──────── Data

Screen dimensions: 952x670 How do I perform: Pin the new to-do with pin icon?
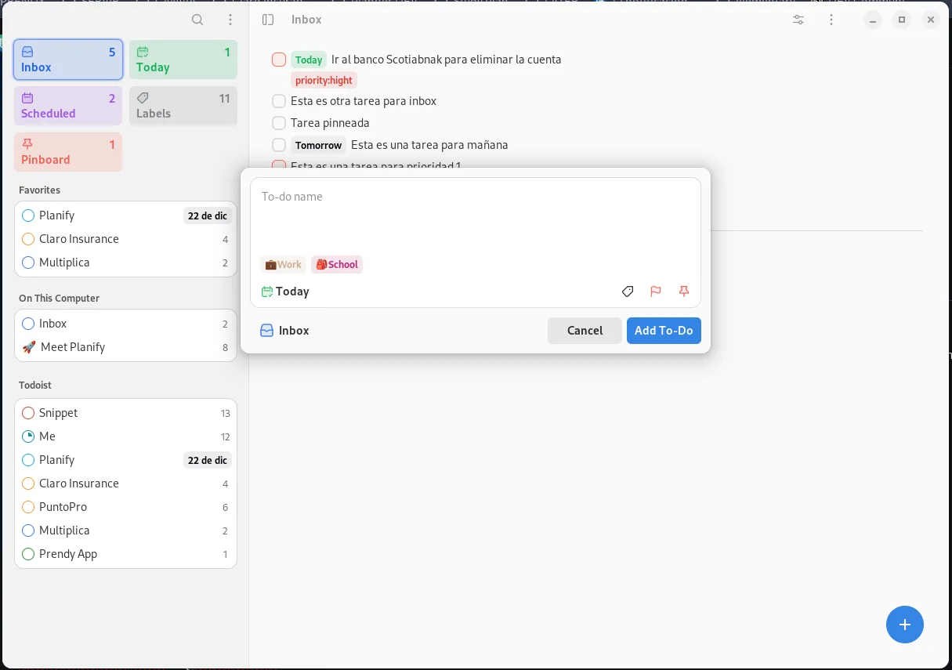(x=684, y=292)
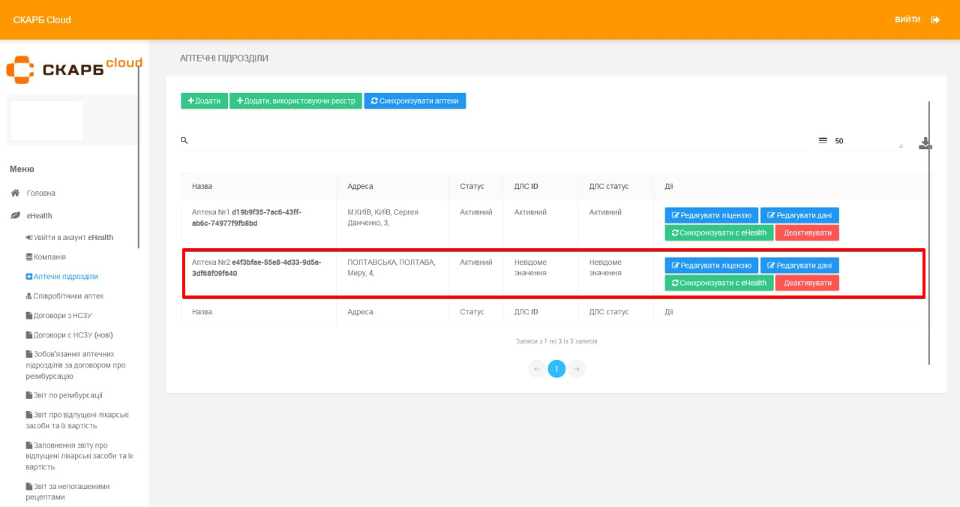The height and width of the screenshot is (507, 960).
Task: Collapse the eHealth menu section
Action: tap(40, 216)
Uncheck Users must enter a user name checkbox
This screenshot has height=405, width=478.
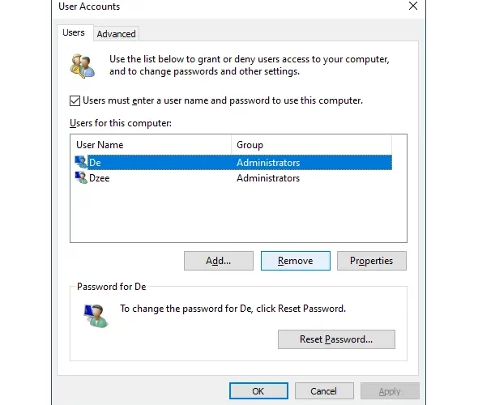click(75, 100)

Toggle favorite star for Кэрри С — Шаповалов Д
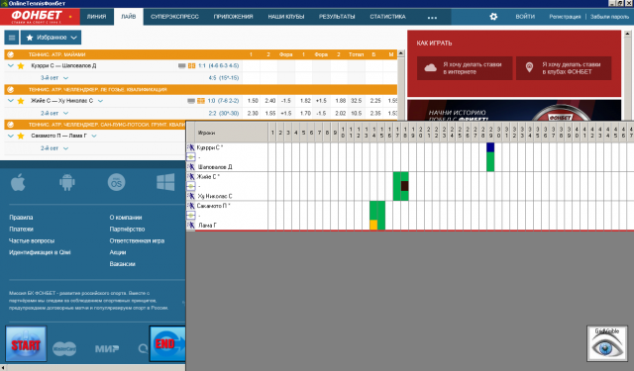tap(21, 66)
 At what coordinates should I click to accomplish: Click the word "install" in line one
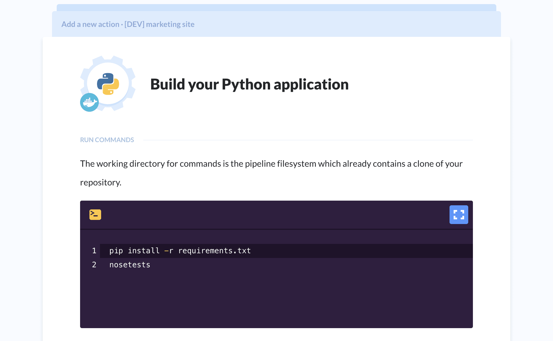coord(144,251)
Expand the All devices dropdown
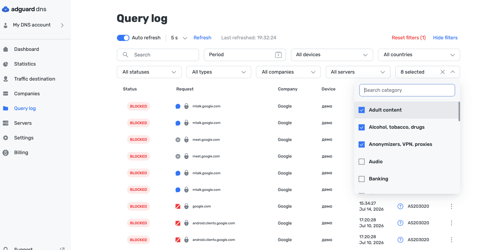504x250 pixels. (x=332, y=55)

────────────────

**Exercise**.
Set down, word for word, only the lines running from the line with "This screenshot has height=405, width=478." through the final line of the entries above, omitting all pictures.

**Exercise result**.
This screenshot has height=405, width=478.
click(75, 100)

Toggle favorite star for Кэрри С — Шаповалов Д
tap(21, 66)
 At what coordinates should I click to accomplish: Click the word "install" in line one
coord(144,251)
Expand the All devices dropdown
504x250 pixels. (x=332, y=55)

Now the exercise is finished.